= Selected extract =
━━━━━━━━━━━━━━━━
A Top Gun for 21st Century warfare, Good Kill follows a former Air Force pilot (played by Ethan Hawke) who now fights the Taliban from a steel container in the desert near Las Vegas. Writer-director Andrew Niccol (Gattaca) offers a glimpse at the psychological toll endured by drone pilots, the effects of combat conducted at a distance, in this political drama. Hawke has been praised for “capturing his character's pent-up frustration, self-disgust and mounting aggression”, one of “a ‘bunch of gamers’ sitting in front of screens” replacing the square-jawed heroes of traditional Hollywood war films. While macho bravado exists in the dialogue, the action all happens hundreds of miles away, and according to The Telegraph, Good Kill is “a sophisticated, provocative and thoroughly modern war film that makes Clint Eastwood's recent American Sniper look slow to find its target”. Released 6 May in Belgium, 15 May in the US and 28 May in the Netherlands.
━━━━━━━━━━━━━━━━
= Short task 1 =
Answer these about the Good Kill passage, one line each:
(a) From where does the former Air Force pilot fight the Taliban?
(b) Which earlier film by the writer-director is named?
(c) On what date was the film released in the Netherlands?
= Short task 2 =
Could you resume the Good Kill passage after its final sentence with one further short paragraph?

= Entries shown =
━━━━━━━━━━━━━━━━
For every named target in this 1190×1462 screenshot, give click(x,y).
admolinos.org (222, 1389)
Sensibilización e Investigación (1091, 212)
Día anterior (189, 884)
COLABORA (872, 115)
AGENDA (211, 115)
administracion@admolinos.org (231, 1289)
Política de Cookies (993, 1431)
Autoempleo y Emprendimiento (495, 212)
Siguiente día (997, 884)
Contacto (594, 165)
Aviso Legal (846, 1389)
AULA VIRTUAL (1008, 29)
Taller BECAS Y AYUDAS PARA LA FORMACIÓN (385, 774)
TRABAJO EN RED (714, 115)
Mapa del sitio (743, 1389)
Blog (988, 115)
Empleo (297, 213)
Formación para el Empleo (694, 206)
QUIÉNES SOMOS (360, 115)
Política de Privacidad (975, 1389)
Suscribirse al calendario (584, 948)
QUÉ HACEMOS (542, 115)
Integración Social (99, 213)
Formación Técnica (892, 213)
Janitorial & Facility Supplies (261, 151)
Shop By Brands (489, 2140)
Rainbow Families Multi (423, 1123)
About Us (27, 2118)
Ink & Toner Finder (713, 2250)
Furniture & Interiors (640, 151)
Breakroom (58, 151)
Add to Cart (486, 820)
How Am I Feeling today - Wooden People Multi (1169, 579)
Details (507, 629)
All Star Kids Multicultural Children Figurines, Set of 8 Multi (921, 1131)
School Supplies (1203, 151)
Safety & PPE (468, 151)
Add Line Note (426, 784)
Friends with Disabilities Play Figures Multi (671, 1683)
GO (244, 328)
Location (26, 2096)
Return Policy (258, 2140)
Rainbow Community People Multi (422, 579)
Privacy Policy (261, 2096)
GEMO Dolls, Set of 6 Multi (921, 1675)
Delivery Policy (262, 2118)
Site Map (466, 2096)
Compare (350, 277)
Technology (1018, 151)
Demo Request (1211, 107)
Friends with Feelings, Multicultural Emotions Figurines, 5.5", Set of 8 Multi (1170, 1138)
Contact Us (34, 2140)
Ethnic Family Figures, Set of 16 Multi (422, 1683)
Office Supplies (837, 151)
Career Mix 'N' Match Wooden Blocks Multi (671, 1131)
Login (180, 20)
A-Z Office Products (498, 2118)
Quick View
━━━━━━━━━━━━━━━━
= Reply 1 =
(a) From a steel container in the desert near Las Vegas.
(b) Gattaca.
(c) 28 May.

= Reply 2 =
Caroll Spinney – now 81 – started performing as the Sesame Street puppet Big Bird in 1969. This feature documentary offers an affectionate portrait of the puppeteer, from his early years as a bullied teen to his career as one of US TV’s best-loved characters. Featuring hours of home-movie footage, it “charts Spinney’s run-ins with a disapproving father, the early days with Muppet master Jim Henson, the cult of Big Bird, and Spinney’s insatiable desire to continue performing well into his eighties”, according to Empire. The influence of the man on his most famous role is clear: the Herald Sun says, “The lasting lessons, the ones that continue to shape generations of children, radiate from beneath the feathers. There are the lessons of tolerance, born from the ruthless bullying Caroll faced as a teen. There are the lessons of forgiveness, born from Caroll’s reconciliation with his father whose temper and savage beatings scarred him. And there are the lessons of love, born from Caroll’s deep bond with his wife.” Released 1 May in the UK and 6 May in the US.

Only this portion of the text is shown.